The role of energy in the economic recovery was also addressed, with the need to prioritise job creation, promote long term growth – focussing on high-tech energy infrastructure – and the need for a green recovery, which avoids using dirtier technologies to drive quicker recovery in a form of "revenge pollution".

There were also some updates from the IPP Office on anticipated timing around various IPP procurement processes. The request for proposals in respect of emergency generation capacity procurement is expected by the end of July 2020, representing 2,000 MW of generation from IPPs from projects that can be grid connected "as soon as reasonably possible".

For the second of the draft ministerial determinations, which gives effect to the generation mix set out in the IRP 2019 and covers around 12,000 MW from various technologies, the National Energy Regulator of South Africa (NERSA) concurrence process is still ongoing, and the IPP Office anticipates bringing procurement of this capacity to market in the first quarter of 2021.

Mantashe also confirmed that that "Bid Window 5 is open" for the REIPPP, although in practice there is still a requirement for Eskom to concur with its role as the single buyer under BW5 before any procurement documents could be issued. The timing therefore remains unclear.

Changes to new infrastructure development in South Africa

The existing mechanism for infrastructure promotion is the Infrastructure Development Act, which establishes the Presidential Infrastructure Coordinating Committee (PICC). In late 2019, president Ramaphosa established the Infrastructure and Investment Office in the Presidency (IIO). This body is responsible for developing the country’s infrastructure investment strategy and creating the structures, expertise and capacity within the government to drive infrastructure development. The IIO's work with the private sector resulted in the development of the "SIDS methodology", and establishes a new institution, Infrastructure South Africa (ISA).

ISA will take over the technical functions of both the PICC and the National Treasury's Budget Facility for Infrastructure in respect of project identification, preparation, packaging and promotion to create a comprehensive project pipeline. ISA will report to the PICC. This methodology is more fully set out in the Infrastructure Investment Plan approved by Cabinet on 27 May 2020.

Project evaluation will include private sector input through the Infrastructure Investment Committee which is being established as a public private coordinating body. Where projects are identified as being ready for funding, these will then be channelled through the existing mechanisms of the Infrastructure Development Act, whereby they will be identified as a Strategic Integrated Project (SIP) and published in the government gazette.

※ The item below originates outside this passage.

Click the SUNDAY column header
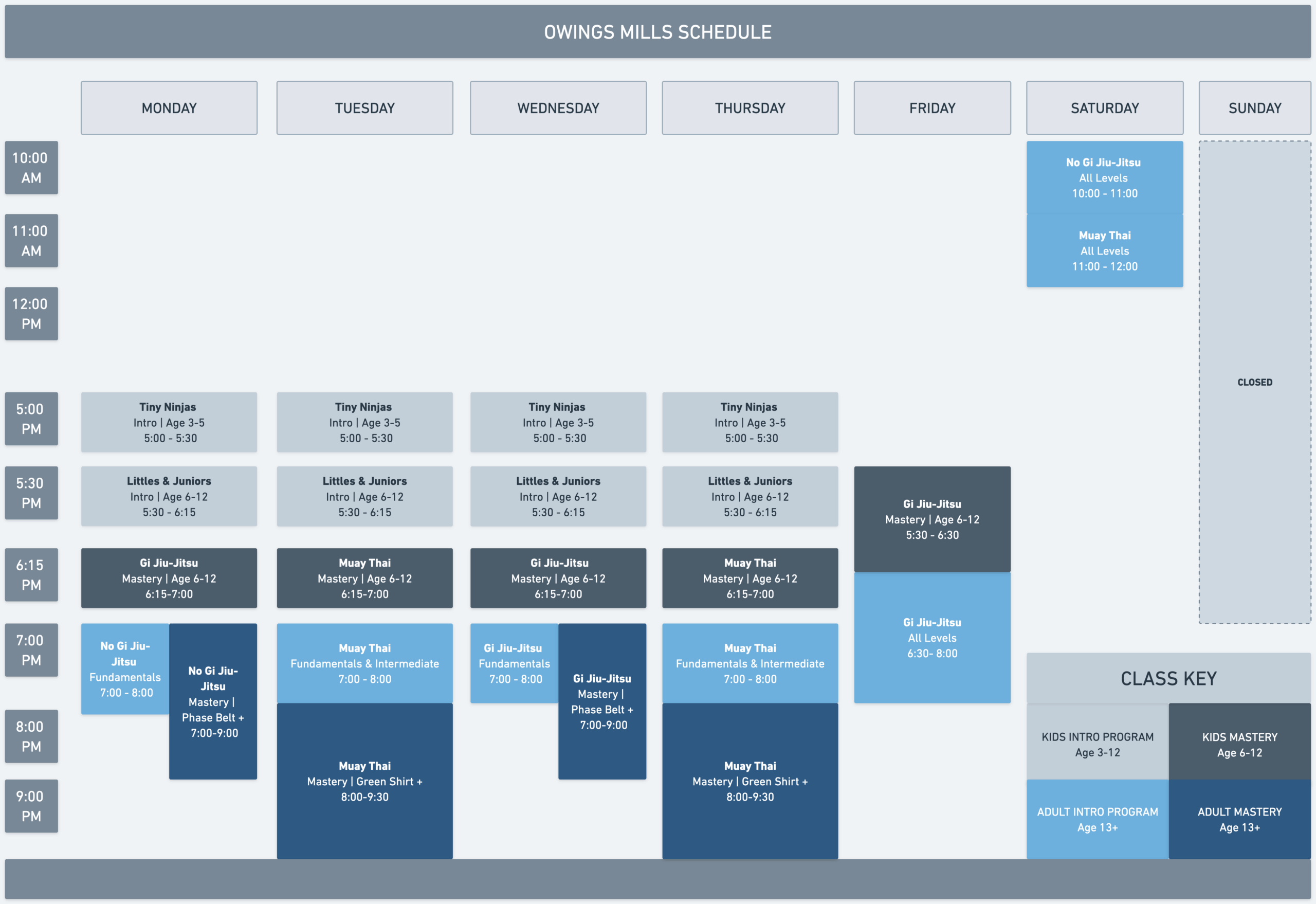pyautogui.click(x=1254, y=107)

The SIDS process has, to date, already identified a number of bankable projects for the new comprehensive pipeline – 276 projects have been evaluated, with 93 being presented to industry in May 2020. The final list of 88 projects for presentation fall under six sectors, these being human settlement, transport, water and sanitation, agriculture, energy, and digital. Although it was stated that the full list would be published through the government gazette, it has not been made available yet, with only five "catalytic projects" being identified.

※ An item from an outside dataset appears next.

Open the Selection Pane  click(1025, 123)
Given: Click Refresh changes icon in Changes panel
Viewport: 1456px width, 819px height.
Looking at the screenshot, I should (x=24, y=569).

The first test for the government's renewed approach and methodology for infrastructure development will be:

  • whether the 88 projects to be gazetted following SIDSSA are of a sufficient quality and readiness to represent a genuine set of bankable projects for the market, which the government has not previously been able to put forward, and;
  • whether the government can move fast enough to keep its credibility with the private sector and signal readiness to the market through achieving quick victories – it is imperative that the first projects are banked as soon as possible, and a sensible starting point would be to issue the much awaited Bid Window 5 request for proposals of the REIPPP.

Co-authored by Reuben Cronjé, a projects expert at Pinsent Masons.